Adult PKU, on the other hand, is an example of a disease where target tissue does not turn over very quickly, and gene therapy could be successful. In adult patients with PKU, gene therapy can be applied to deliver a normal copy of the gene that is missing to the liver.
Beyond the specifics of which approach is best under which circumstances, “it’s a fantastic time to be in this field, because you have a variety of tools,” Seymour said.
The work published this week by Isabella and his colleagues illustrates that gene therapy, gene correction and gene replacement are distinct concepts.
Initial gene therapy attempts were straightforward in their focus on delivering a working copy of a gene that was defective in an individuals, such as the IL2RG gene, which, when missing, leads to X-linked severe combined immunodeficiency (X-SCID).

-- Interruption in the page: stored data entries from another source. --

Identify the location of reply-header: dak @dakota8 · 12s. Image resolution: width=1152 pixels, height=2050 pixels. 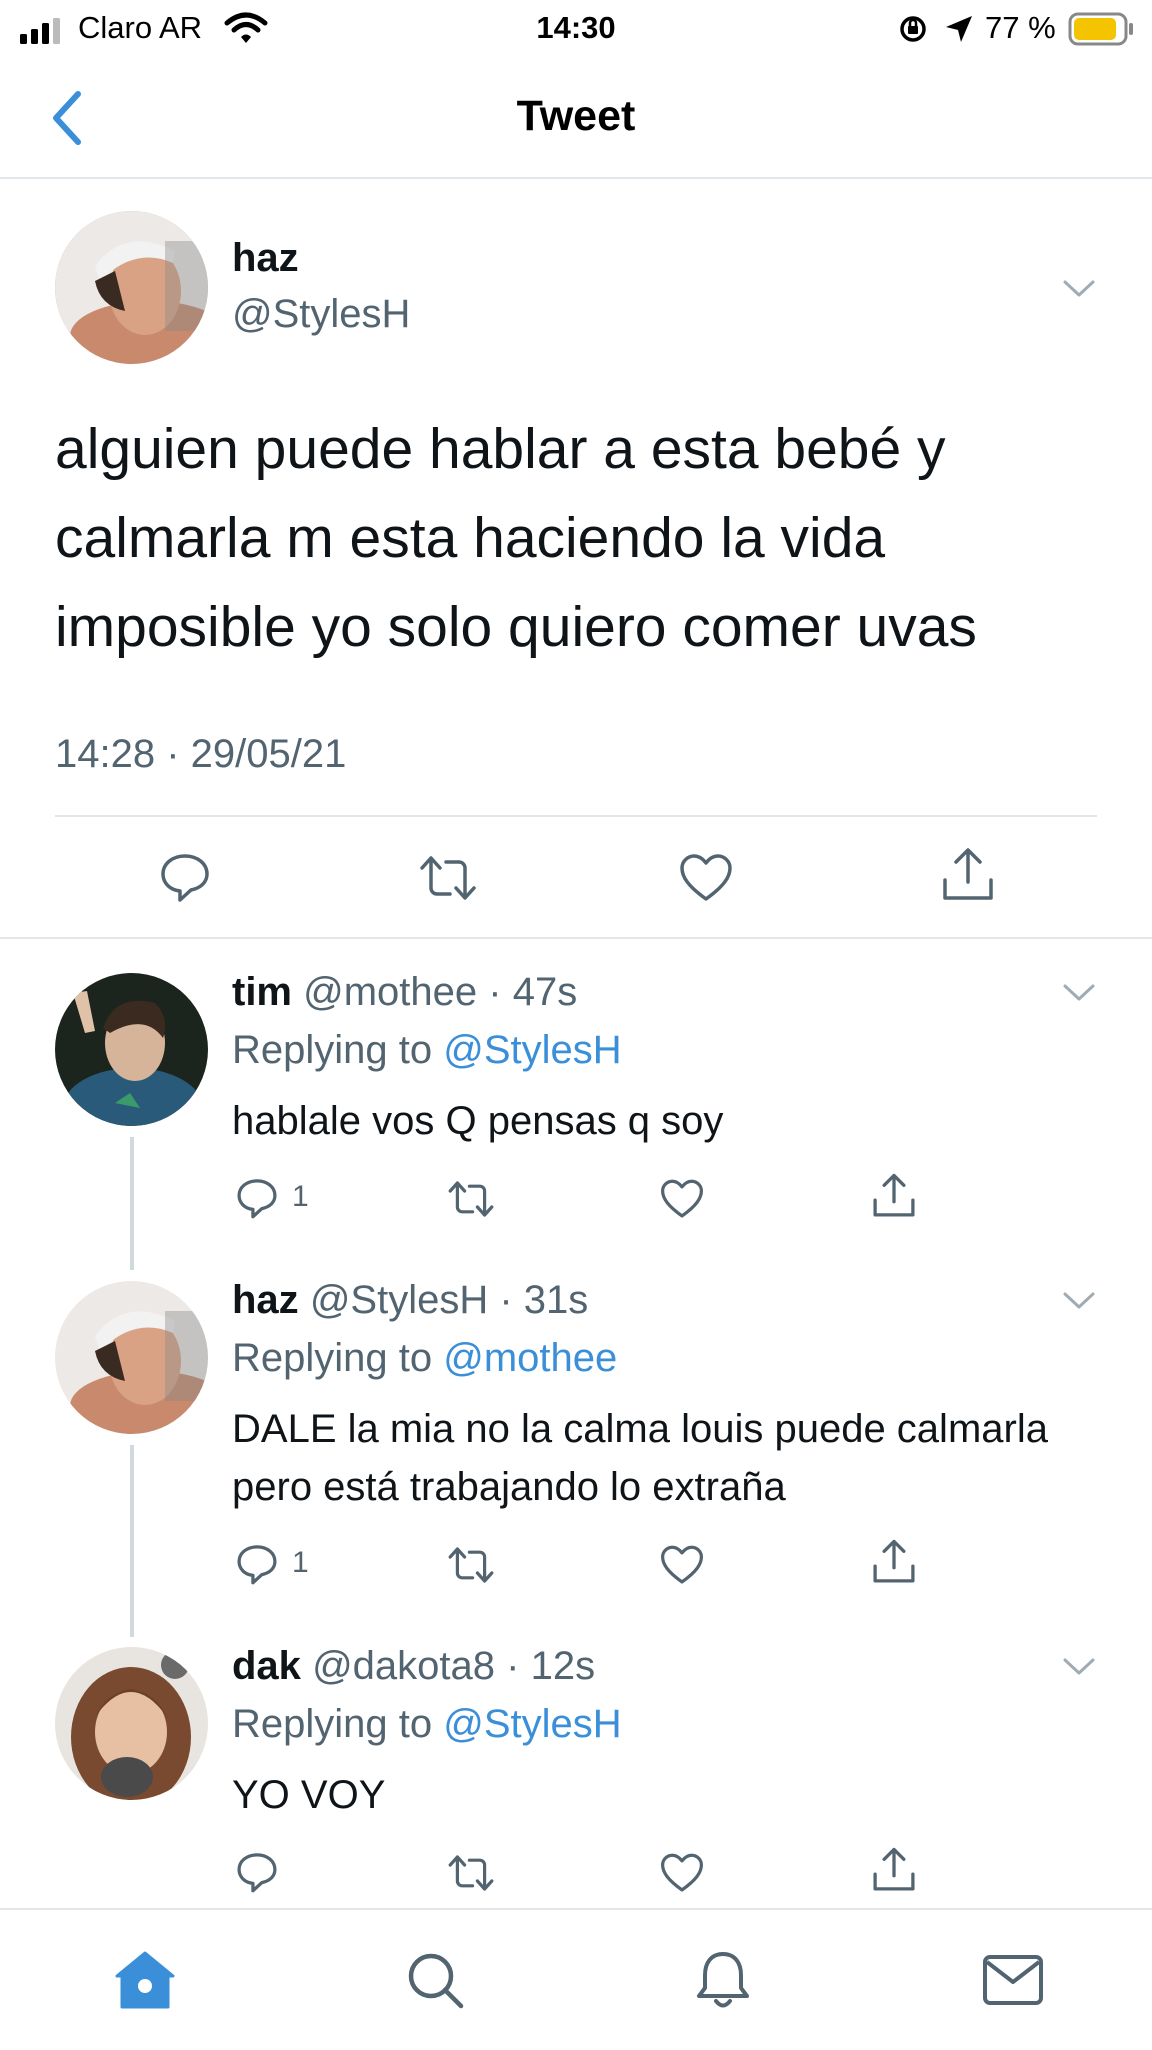
(414, 1666).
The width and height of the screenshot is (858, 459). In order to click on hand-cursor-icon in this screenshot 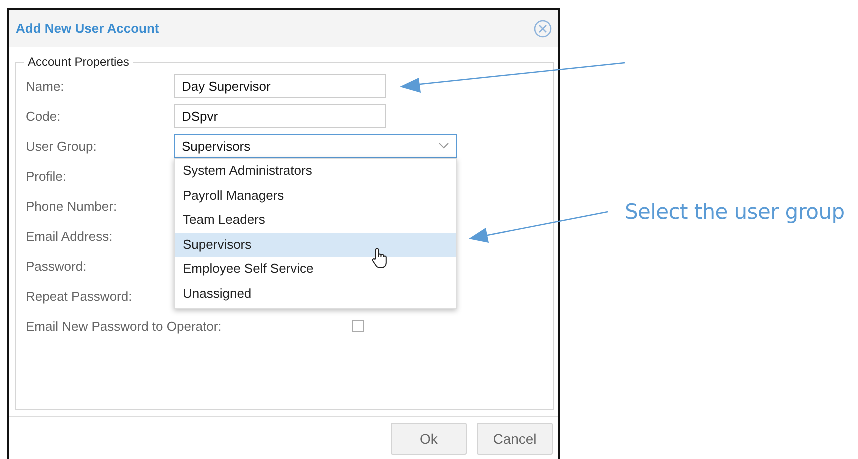, I will do `click(380, 258)`.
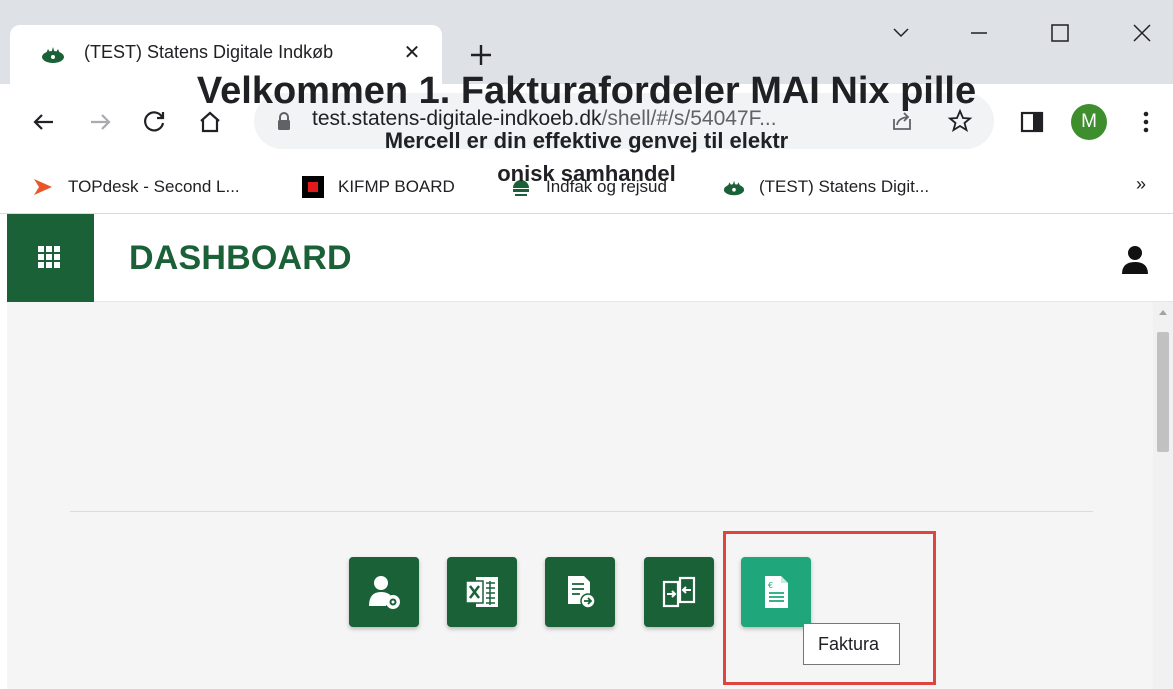 This screenshot has height=689, width=1173. What do you see at coordinates (582, 512) in the screenshot?
I see `divider` at bounding box center [582, 512].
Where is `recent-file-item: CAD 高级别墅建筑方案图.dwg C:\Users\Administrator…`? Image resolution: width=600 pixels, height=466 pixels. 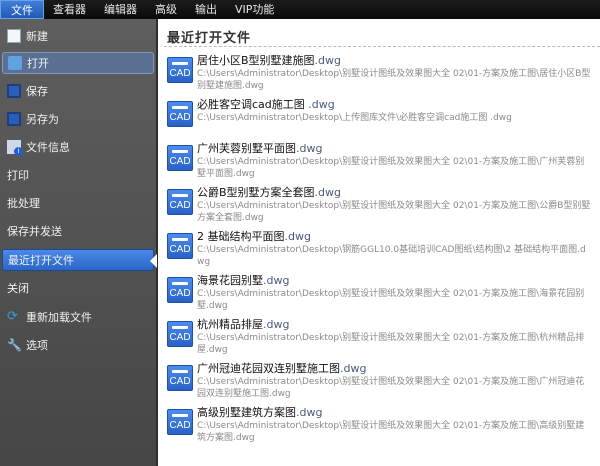
recent-file-item: CAD 高级别墅建筑方案图.dwg C:\Users\Administrator… is located at coordinates (382, 425).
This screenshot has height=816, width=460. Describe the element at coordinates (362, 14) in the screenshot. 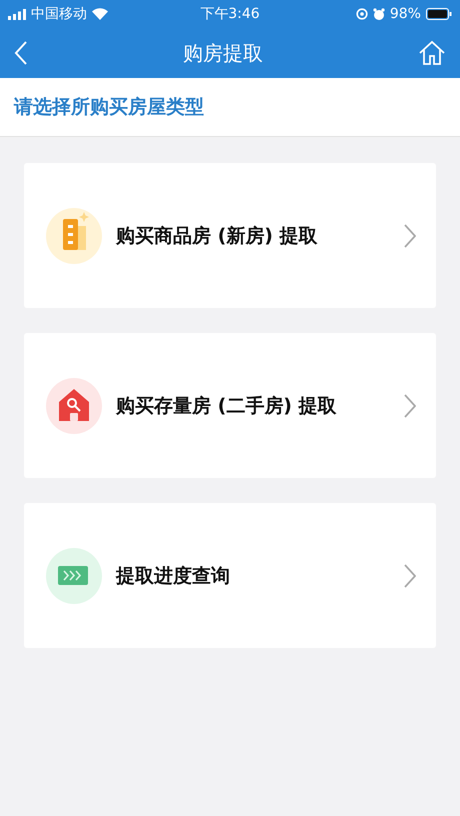

I see `rotation-lock-icon` at that location.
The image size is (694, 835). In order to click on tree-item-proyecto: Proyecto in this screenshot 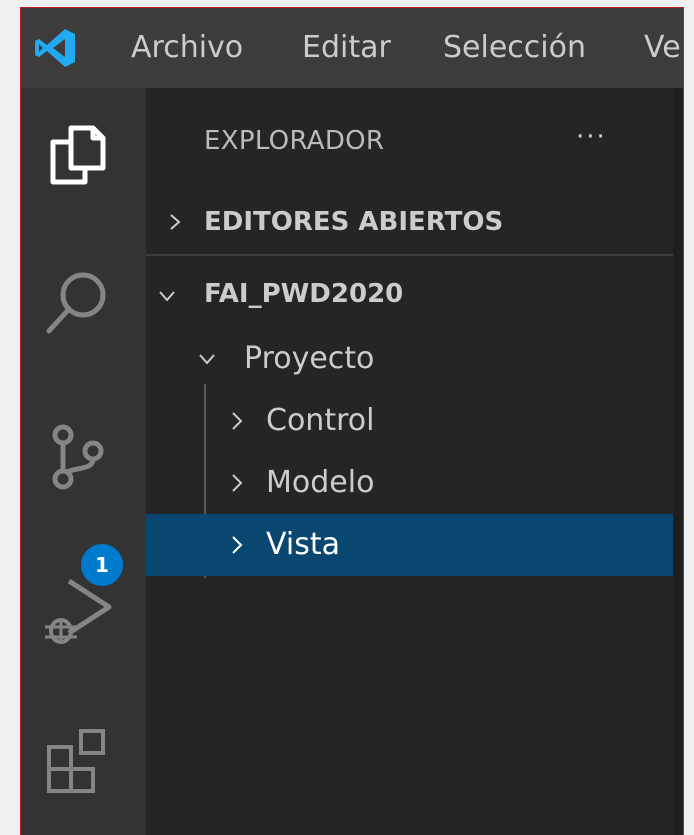, I will do `click(410, 359)`.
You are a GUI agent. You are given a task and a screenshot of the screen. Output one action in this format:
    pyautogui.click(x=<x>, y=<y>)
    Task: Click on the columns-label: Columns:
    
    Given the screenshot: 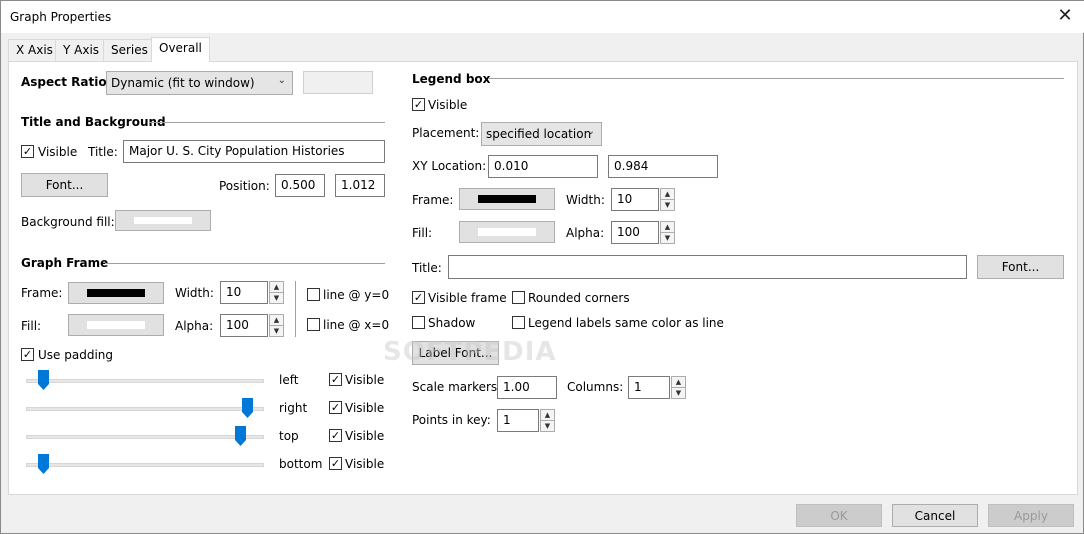 What is the action you would take?
    pyautogui.click(x=596, y=387)
    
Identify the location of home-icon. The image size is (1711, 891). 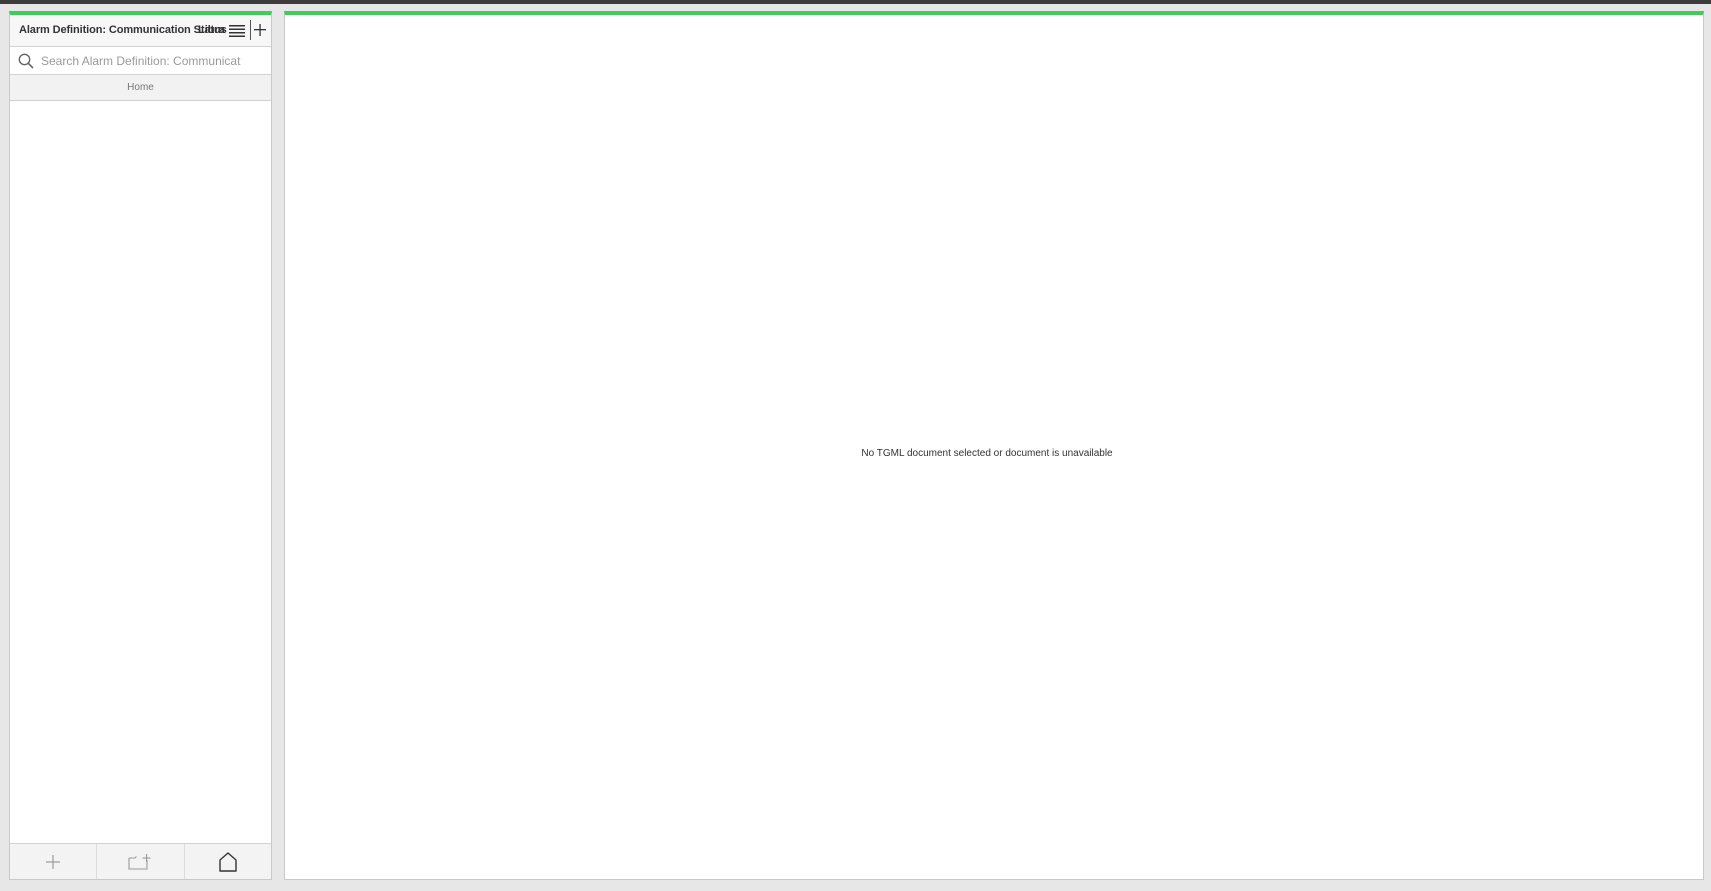
(228, 862).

The first gene therapy to make it across the finish line, Kymriah (tisagenlecleucel-t, Novartis AG) – approved almost exactly a year ago, on Aug. 29, 2017 – did not replace a missing or defective gene. Instead, it consisted of the patient’s own T cells, transfected with a gene that encoded for the chimeric antigen receptor (CAR), which does not normally exist in those patients, or anywhere else in nature – hence “chimeric.”
An FDA spokesperson told BioWorld when Kymriah was approved that “the function of the CAR T-cell product depends on the genetic material transferred to the patient’s cells. Therefore, the agency considers CAR T cells to be a type of cell-based gene therapy.”
Synlogic’s approach to PKU has some similarities. It adds a gene not in the cells where that gene would normally be expressed, or any human cells at all. Instead, it’s E. coli Nissle to the rescue.
The Synlogic team’s work also describes something that might otherwise be considered a contradiction in terms: short-term gene correction.
Brennan noted that in the long run, with an improved understanding of bacterial colonization of the gut and how to predict how much PAL would be produced by a given dose of bacteria in a given patient with their own unique genetic and microbiome makeup, developing strains that would colonize the gut after administration and produce PAL over longer periods of time is “certainly very possible in the future.”
For now, though, she said, “we really don’t currently understand the rules of colonization… I just don’t know that the science is there yet.”